[Data section — start]

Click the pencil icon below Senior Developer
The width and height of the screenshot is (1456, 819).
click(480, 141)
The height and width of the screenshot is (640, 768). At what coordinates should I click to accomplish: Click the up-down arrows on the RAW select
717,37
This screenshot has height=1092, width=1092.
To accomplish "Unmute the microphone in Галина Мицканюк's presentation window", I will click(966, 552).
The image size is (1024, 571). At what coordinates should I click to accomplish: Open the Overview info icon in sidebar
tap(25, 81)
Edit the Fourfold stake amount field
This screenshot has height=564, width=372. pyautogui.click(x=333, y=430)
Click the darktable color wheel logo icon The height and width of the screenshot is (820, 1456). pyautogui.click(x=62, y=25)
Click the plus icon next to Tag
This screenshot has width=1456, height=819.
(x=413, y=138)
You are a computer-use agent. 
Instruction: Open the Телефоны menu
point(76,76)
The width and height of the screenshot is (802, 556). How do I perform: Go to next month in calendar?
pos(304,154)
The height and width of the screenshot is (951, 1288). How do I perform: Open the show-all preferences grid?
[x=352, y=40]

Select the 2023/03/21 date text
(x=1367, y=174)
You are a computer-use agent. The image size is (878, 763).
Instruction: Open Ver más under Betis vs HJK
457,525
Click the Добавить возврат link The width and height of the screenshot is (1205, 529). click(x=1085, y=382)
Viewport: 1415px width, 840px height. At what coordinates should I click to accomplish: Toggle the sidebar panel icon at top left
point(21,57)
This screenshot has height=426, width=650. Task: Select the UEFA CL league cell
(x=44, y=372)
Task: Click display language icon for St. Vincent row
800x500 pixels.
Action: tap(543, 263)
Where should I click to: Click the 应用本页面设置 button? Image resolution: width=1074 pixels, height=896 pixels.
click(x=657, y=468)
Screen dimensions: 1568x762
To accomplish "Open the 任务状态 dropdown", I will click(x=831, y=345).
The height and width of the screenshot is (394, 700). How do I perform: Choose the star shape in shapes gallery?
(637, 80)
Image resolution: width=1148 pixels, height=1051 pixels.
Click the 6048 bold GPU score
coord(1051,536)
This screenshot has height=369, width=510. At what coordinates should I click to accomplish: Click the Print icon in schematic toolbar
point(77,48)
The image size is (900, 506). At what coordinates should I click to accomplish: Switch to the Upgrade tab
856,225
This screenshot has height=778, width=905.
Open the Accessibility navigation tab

[Data section — finish]

Task objective: Count how many lines of the data include the word "will". Your reply should be that number alone.

Your solution: 2